2.8. Auditory event-related fields

For each participant, we calculated event-related fields (ERFs) for the SWS and MSS conditions by averaging the epochs. Before averaging, the data were filtered at 1–30 Hz and baseline corrected by subtracting the mean amplitude in a 200-ms pre-stimulus period from the signals. In case the epoch counts for SWS and MSS were not equal, they were equalized before averaging by dropping epochs so that the remaining SWS and MSS epochs occur as close as possible in time. ERFs for left and right A1 were then obtained by averaging the MNE source estimates across the vertices within the regions. To avoid signal cancellations, the polarity of time courses at vertices whose orientation was>90° relative to the dominant direction were flipped before averaging.

2.9. Seed-based functional connectivity

We computed seed-based functional connectivity separately from left and right A1 to the rest of the cortex. To this end, we first averaged the source time courses across the vertices within left and right A1 using sign flips when necessary (as described in section 2.8). Time-frequency decomposition of the resulting mean time courses of left and right A1 and time courses of the rest of the cortical vertices was done using convolution with complex Morlet wavelets (each spanning seven cycles) in a frequency range of 4–60 Hz and a time window of −500–1500 ms with respect to stimulus onset. Connectivity was quantified as the consistency of phase synchrony across epochs between the sources (i.e., A1 and a given vertex) for every time and frequency point using debiased squared weighted phase lag index (WPLI) (Vinck et al., 2011).

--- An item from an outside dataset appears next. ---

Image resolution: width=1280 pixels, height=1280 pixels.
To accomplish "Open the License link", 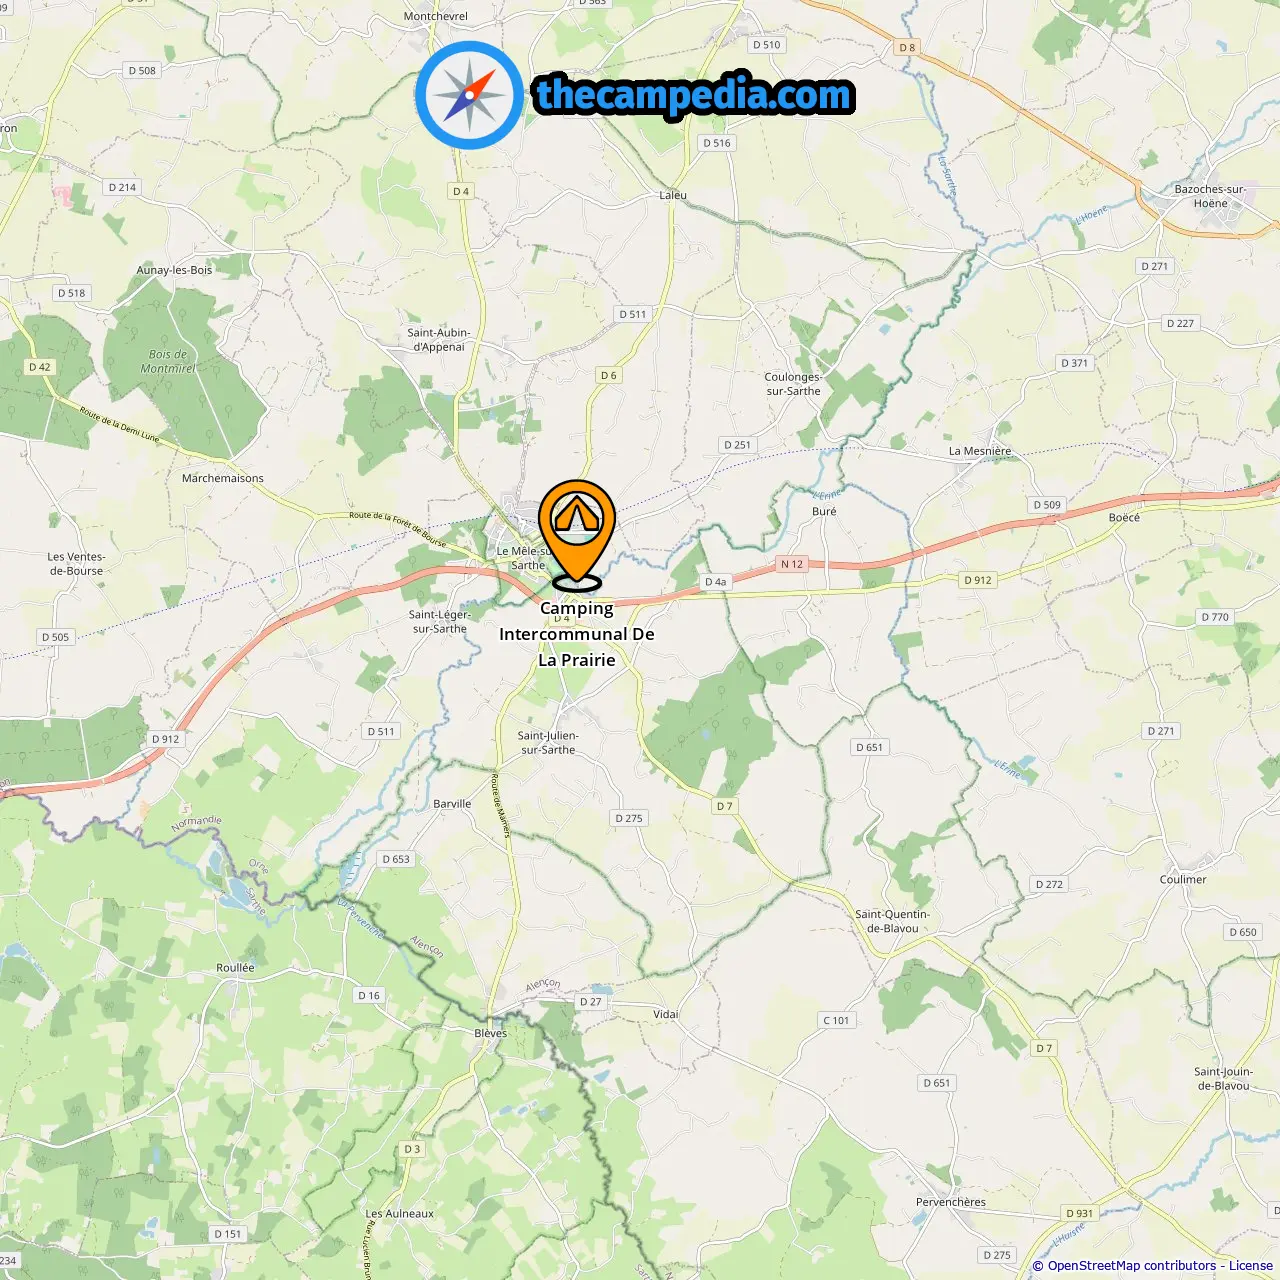I will click(x=1251, y=1266).
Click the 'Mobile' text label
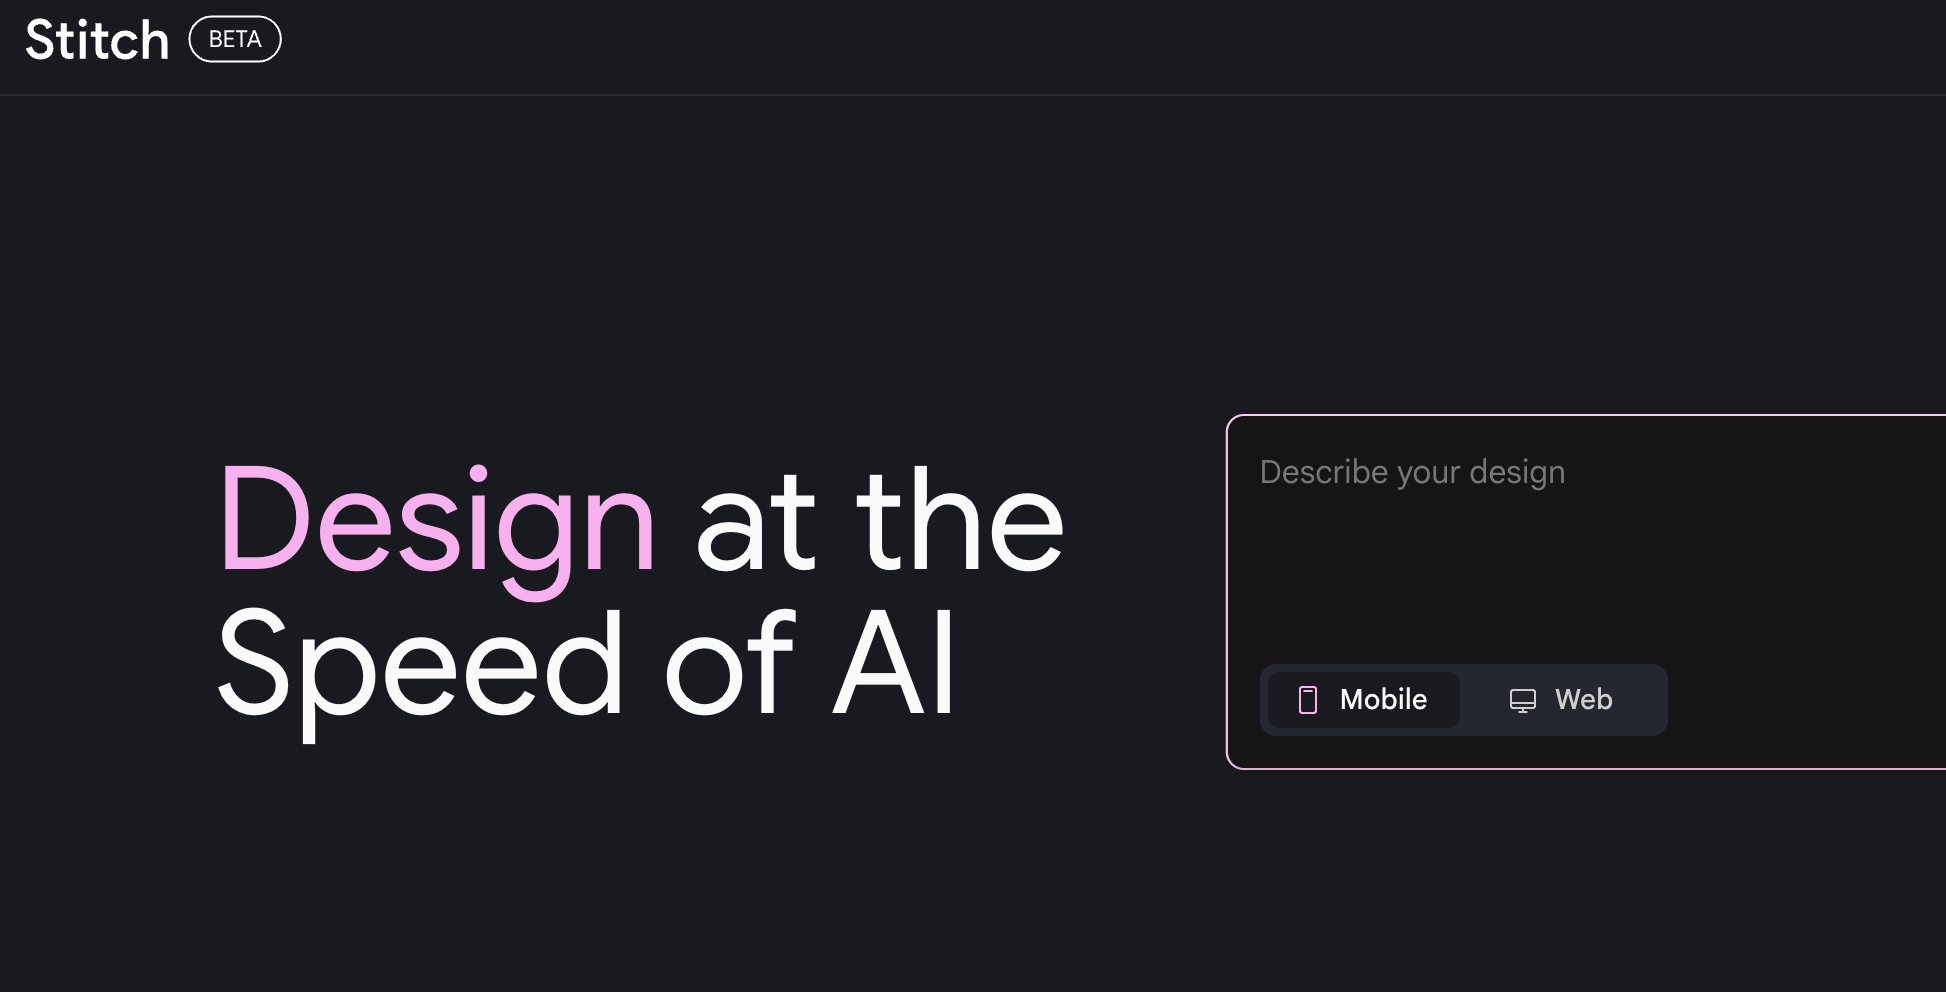 (1383, 699)
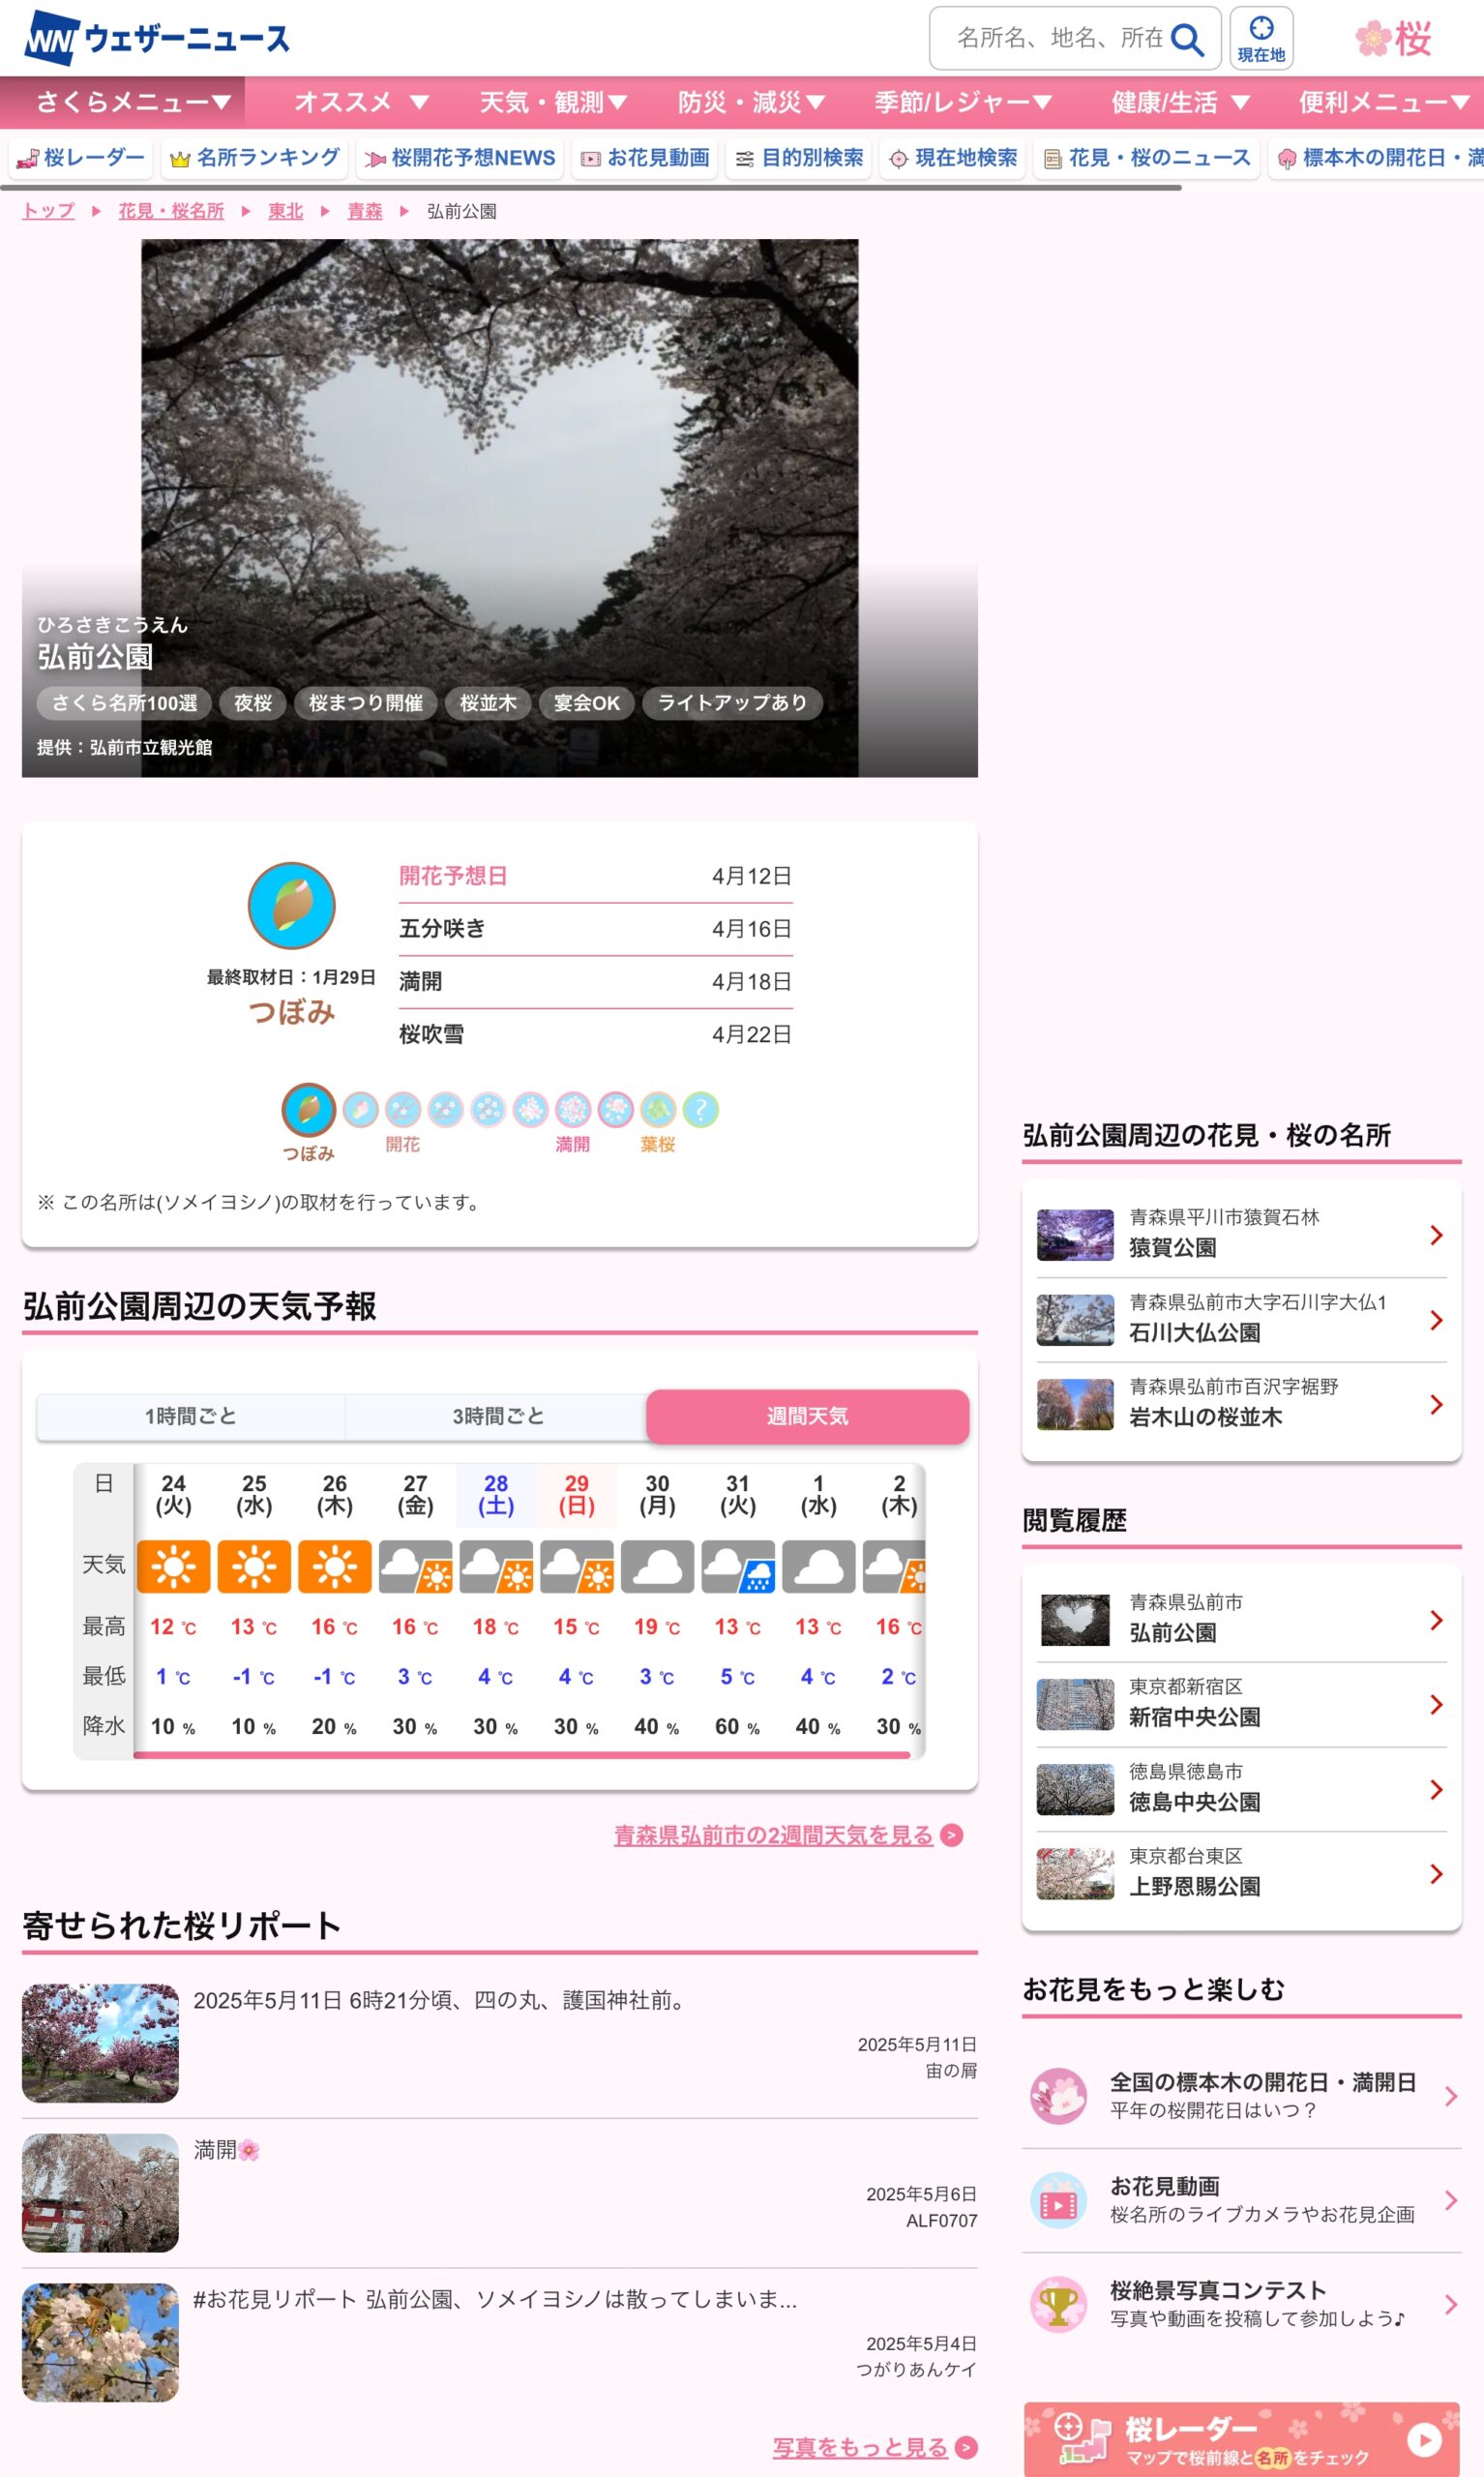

We chose WPLI as the connectivity metric for its robustness against spurious connectivity caused by MEG field spread. That is, it can be assumed that non-zero phase lag between time courses is not caused by field spread from a common source but rather by true connectivity between brain regions via a physical medium, which is bound to have a delay (i.e., non-zero phase lag). In WPLI, non-zero phase lag interdependencies are estimated by weighting the contribution of observed phase leads and lags by the magnitude of the imaginary component of the cross-spectrum between each pair of time courses. WPLI range from 0 to 1, with 0 indicating random distribution of phase and 1 indicating constant (non-zero lag) phase difference across epochs. As the number of epochs available varied between the participants (see Supplementary Fig. S2), we chose to use the debiased squared version of the WPLI which accounts for sample-size bias.

The results for each frequency were first binned into theta (4–8 Hz), alpha (8–12 Hz), beta (12–30 Hz), and gamma (30–60 Hz) bands, and then averaged within the time window and each frequency band to obtain a mean connectivity value for each vertex, condition, and participant. Before the connectivity computation, the epoch counts were equalized between the SWS and MSS conditions within participant by dropping epochs so that the remaining SWS and MSS epochs occur as close as possible in time. The analysis was performed using MNE-Python (Version 0.24.0; Gramfort et al., 2013).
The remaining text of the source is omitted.